Two of the five days is field bone ID - I am going to have to find some way to get enough excercise for Beau to keep him from climbing out of his skin- 5 days is a lot of crate time! Working scenarios is not going to be enough.


----------



## Sarah Platts (Jan 12, 2010)

I've got the same problem with my guy. There's a reason I call him my ADHD dog. Plus being a shorthair doesn't help. Energy, energy, energy....[sigh] When going to a case, I've been known to stop off at a field and let him run a bit to help get rid of that nervous energy. Just to keep him level around the house I have to run several miles each day. I've got about 6 more years of dealing with this before he will start to slow down (hes' only 5 now)
. It's at times like this I wish he was a horse so I could just go out and lunge him for a bit.

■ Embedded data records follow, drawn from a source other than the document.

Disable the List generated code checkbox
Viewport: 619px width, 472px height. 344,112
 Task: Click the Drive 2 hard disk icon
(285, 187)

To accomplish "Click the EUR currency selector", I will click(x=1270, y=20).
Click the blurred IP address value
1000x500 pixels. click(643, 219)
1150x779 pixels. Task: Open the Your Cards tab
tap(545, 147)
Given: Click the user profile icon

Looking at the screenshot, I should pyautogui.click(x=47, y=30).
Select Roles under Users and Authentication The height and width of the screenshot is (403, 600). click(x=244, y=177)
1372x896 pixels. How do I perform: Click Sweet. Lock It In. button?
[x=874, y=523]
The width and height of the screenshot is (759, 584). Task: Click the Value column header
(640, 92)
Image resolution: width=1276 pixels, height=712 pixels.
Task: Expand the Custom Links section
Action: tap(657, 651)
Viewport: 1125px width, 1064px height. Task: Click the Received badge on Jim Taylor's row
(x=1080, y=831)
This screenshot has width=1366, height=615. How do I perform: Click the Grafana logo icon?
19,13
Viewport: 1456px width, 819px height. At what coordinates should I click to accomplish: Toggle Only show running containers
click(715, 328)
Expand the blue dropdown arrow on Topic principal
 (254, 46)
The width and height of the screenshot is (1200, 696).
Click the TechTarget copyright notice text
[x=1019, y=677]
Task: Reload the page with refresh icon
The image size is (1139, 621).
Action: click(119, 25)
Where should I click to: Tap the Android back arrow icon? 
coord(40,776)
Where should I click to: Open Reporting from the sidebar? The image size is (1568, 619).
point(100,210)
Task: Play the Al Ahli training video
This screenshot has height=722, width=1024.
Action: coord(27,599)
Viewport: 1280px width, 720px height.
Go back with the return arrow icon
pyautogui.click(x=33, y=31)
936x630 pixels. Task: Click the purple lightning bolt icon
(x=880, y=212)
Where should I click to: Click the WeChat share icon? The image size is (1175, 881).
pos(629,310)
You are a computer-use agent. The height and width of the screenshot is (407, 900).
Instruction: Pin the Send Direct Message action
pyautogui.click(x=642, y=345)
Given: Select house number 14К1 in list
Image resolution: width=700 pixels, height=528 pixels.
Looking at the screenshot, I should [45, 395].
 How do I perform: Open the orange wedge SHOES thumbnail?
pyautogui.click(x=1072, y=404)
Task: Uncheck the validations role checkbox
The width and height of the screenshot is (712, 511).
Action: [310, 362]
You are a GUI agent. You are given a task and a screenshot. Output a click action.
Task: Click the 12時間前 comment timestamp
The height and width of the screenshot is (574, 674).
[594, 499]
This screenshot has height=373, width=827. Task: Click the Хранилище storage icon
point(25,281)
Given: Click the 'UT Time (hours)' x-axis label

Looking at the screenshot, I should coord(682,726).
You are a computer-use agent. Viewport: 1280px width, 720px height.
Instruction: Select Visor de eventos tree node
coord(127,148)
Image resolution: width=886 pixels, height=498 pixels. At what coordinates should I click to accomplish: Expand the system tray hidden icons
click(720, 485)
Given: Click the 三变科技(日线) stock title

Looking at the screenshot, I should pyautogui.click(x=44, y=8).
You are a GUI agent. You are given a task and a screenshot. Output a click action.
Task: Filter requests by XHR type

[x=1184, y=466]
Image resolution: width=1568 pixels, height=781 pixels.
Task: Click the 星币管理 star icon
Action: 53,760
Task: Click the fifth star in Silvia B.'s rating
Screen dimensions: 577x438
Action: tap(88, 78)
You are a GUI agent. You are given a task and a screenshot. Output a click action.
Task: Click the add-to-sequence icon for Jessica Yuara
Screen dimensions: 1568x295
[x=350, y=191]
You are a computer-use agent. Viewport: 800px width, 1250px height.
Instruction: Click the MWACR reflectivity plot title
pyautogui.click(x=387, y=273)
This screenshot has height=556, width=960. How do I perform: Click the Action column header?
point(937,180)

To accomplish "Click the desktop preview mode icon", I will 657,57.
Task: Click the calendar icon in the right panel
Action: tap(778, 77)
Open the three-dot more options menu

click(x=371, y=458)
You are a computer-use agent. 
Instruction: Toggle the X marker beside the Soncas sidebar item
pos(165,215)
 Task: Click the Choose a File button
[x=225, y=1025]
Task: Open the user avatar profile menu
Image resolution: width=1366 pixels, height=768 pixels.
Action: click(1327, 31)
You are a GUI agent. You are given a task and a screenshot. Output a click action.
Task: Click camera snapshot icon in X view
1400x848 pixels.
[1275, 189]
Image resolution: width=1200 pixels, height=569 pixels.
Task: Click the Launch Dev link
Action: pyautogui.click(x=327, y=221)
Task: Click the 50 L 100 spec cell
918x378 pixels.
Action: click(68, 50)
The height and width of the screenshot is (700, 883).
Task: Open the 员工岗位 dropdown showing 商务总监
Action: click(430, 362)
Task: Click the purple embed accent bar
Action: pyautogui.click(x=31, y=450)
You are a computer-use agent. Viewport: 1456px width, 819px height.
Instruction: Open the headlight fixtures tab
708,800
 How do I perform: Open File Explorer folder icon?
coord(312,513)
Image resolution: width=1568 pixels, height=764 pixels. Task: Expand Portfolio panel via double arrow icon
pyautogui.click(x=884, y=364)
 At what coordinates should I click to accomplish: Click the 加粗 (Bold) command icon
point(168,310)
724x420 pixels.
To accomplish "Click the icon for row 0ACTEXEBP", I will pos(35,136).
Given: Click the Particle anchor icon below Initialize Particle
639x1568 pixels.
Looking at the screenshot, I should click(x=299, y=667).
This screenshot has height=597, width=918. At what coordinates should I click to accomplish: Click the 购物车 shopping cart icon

Let me know how you like the WCU event. I did a weekend thing with Paul a couple of years ago when he was starting to get this all set up.


----------



## Sarah Platts (Jan 12, 2010)

Oh, the other value of the knee-high stockings is that it keeps folks from "taking" stuff. I've had several folks complain at seminars (where other people may be using/picking up their stuff) that their samples seem to get smaller and smaller by the end of the seminar.


----------



## mel boschwitz (Apr 23, 2010)

Why would anyone be skeptical of scent discrim air scent? If a trailing dog can scent discrim, why cant an air scent? ("Keep going till you find THAT scent").

Sounds like a great training day. Sounds like you and the other HR handler really read your dogs well.

Love the idea of the stockings. Thanks. Adding that to my shopping list!


----------



## Nancy Jocoy (Apr 19, 2006)

Stockings-wall mart 33cents a pair in clear plastic "eggs"

Scent discriminate-no-a lot of air scent folks absolutely think they can't do it while airscenting, however - isn't the non discriminatory dog doing a discriminatory "missing man lineup" when he finds someone on another ground crew then crosses them off his list of people to look for or when he does not find people on his own ground crew? 

Sarah-I went to the first basic seminar a few years ago and it was very well done. It is truly a great opportunity to work large sources and Lisa, Paul and Brad are all good. We trained some with Paul when he lived in Asheville and have been to a few things with Lisa in the past. 

I am looking forward to a time when I can get to more seminars.


----------